For the string "agent", find every matching line in the records and copy it.
══ Information shown ══
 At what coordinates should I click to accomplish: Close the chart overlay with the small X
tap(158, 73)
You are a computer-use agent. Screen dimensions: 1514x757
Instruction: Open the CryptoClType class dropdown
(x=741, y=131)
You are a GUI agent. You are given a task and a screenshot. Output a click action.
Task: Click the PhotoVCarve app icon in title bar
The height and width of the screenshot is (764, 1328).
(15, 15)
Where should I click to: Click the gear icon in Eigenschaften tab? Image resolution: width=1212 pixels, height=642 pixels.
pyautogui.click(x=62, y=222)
═══
══ Information shown ══
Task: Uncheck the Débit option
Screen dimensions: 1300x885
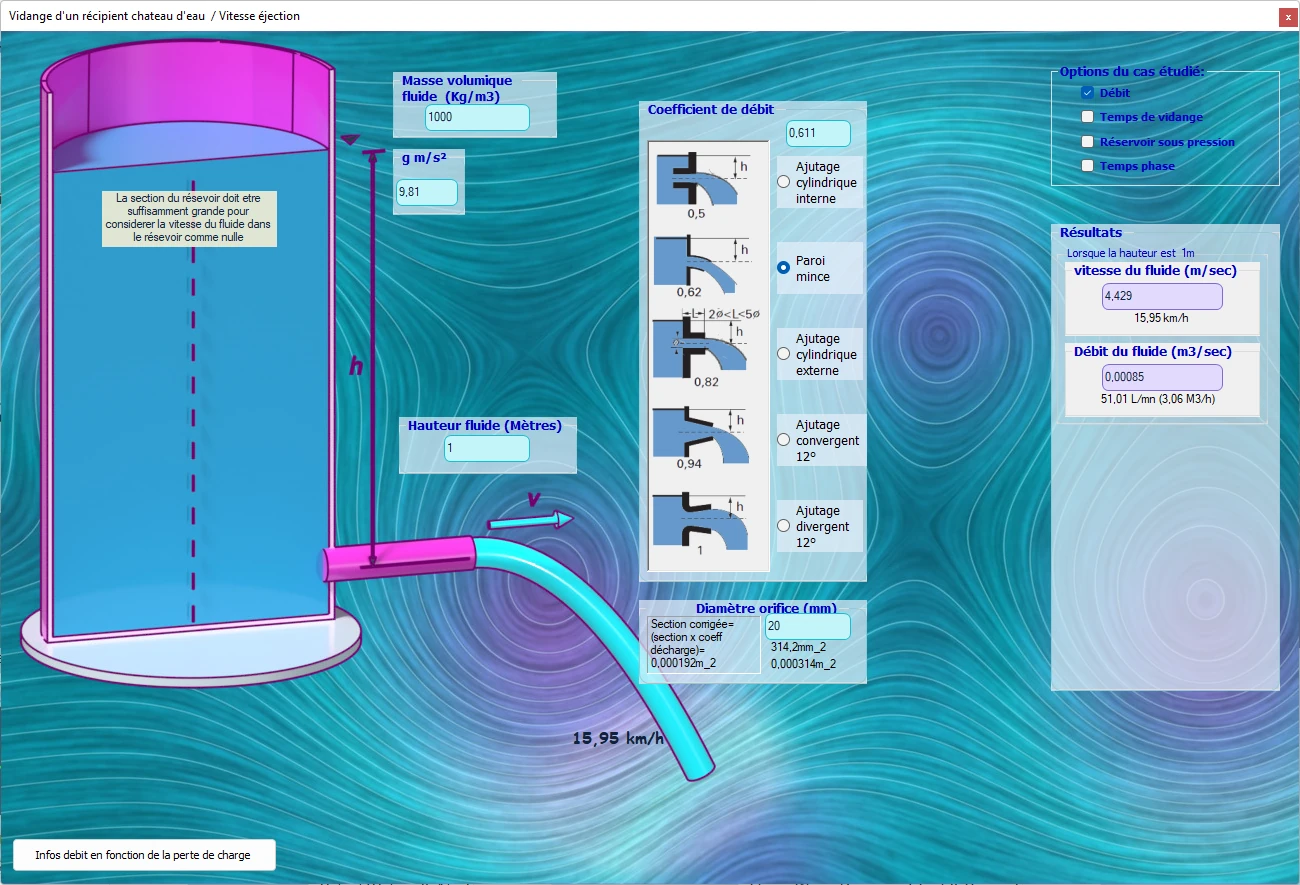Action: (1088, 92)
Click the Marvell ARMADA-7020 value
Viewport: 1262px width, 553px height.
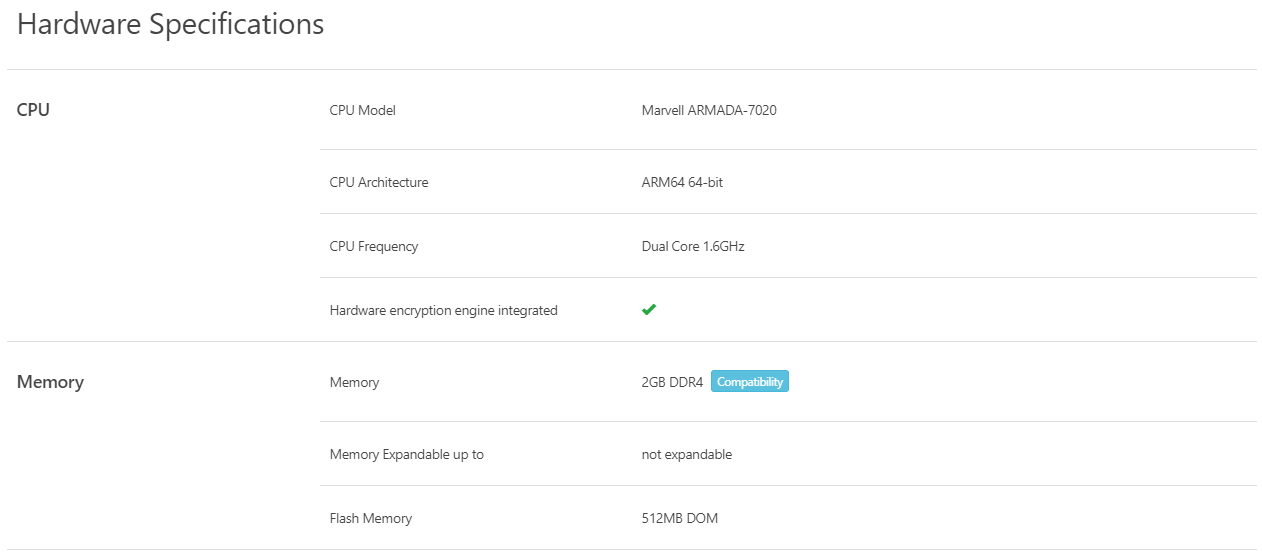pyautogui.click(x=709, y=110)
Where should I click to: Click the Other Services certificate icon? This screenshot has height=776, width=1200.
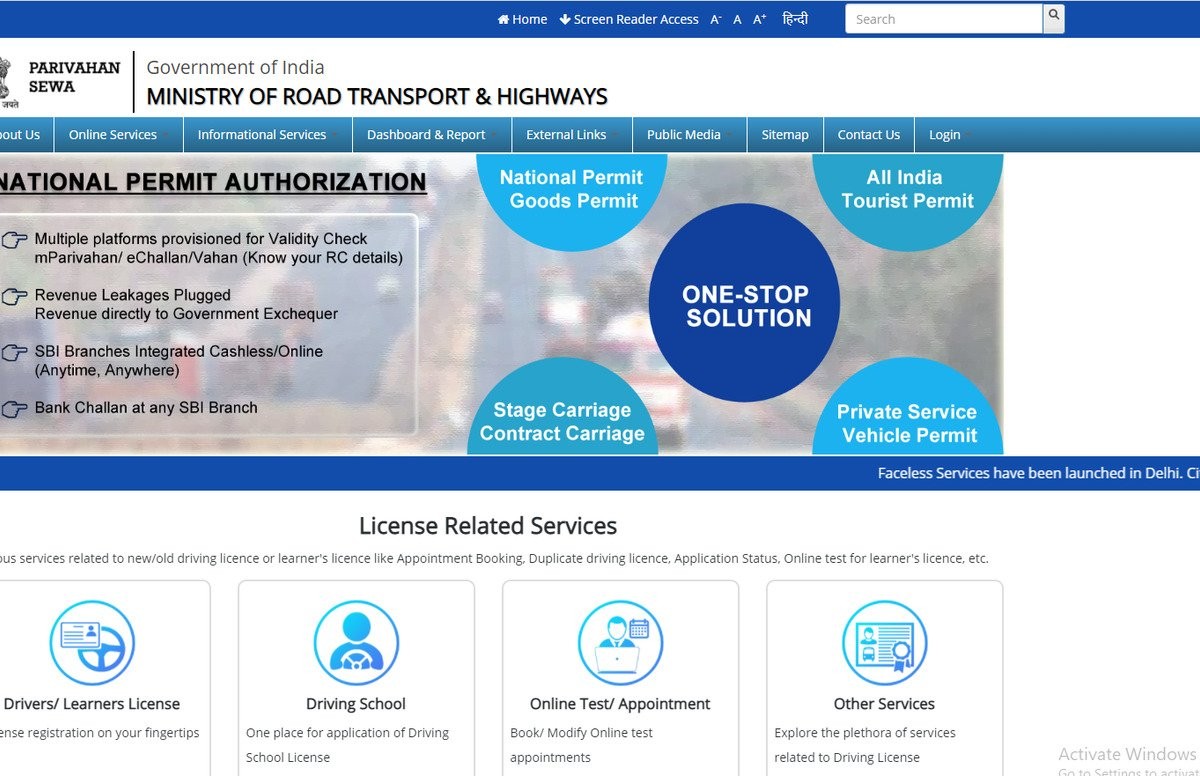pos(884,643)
═══
### Exercise response:
You are a computer-use agent. Screen dimensions: 1514x757
You are a GUI agent. You are given a task and a screenshot. Output a click action.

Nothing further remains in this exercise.